GARİP BİR KÖŞE

Garip Bir Köşe

 

Vazgeçilmiş, terk edilmiş, hunharca katledilmiş bir köşe olduğunu düşün.

Katmerli, heybetli, tekraren büyüyen, genişleyen şehirler, köyler, semtler, sokaklar içinde; sadece bir köşesin! Kaldırım tam burada çökük, kırık ve eski… İnsanlar gelip geçiyor üzerinden… Sonbaharın şiire benzettiği sokaklardan sonra sana uğramış kuru yapraklar… Bir öbek hâlinde ve yarı ıslak; kokmuş, çürümüş biraz da ezilmiş vaziyette senin yanındalar.
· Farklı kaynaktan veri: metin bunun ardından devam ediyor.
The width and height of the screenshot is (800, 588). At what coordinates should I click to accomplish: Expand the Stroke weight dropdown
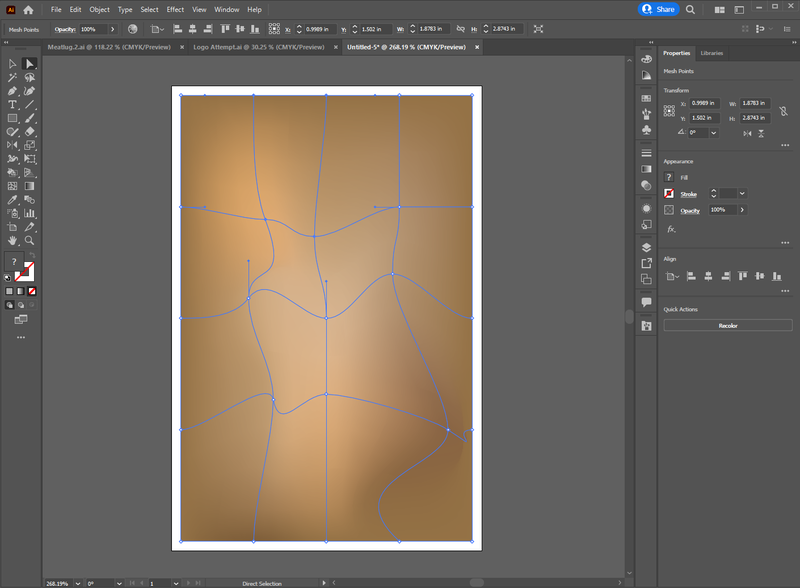point(742,194)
Bu pespaye varlığına onlar da eşlik ediyor; âdeta seni tamamlıyor bu sefalette…

Öyle büyük ve gösterişli bir köşe değilsin de… İki insan karşılaşsa yol tıkanıyor. En ağır aksak adımlar bile senin üstünden geçerken hızlanıyorlar. Bu teklifsiz manzaraya uğramaları, mecburî bir güzergâh olduğun zamanlar dışında pek mümkün olmuyor. Bu zarurî geçiş sürecini de olabildiğince kısa tutacak geniş ve hızlı adımlar kullanıyorlar.

Sen garip bir köşesin!

Yağmur sende çamura dönüşüyor. Bir de kar yağarsa öyle beyaz örtü falan değil sendeki… İklimin de buna müsait değil… Buz, kar ve toprak bulamacıyla daha da sevimsiz oluyorsun. Bir yanın kuzeydoğuya bakıyor. Soğuk mevsimlerde poyrazın eksik olmaz. Öyle bir eser ki tam üzerine, sokak kedileri bile günün dörtte üçlük uyku diliminin bir dakikasını sana harcamıyor.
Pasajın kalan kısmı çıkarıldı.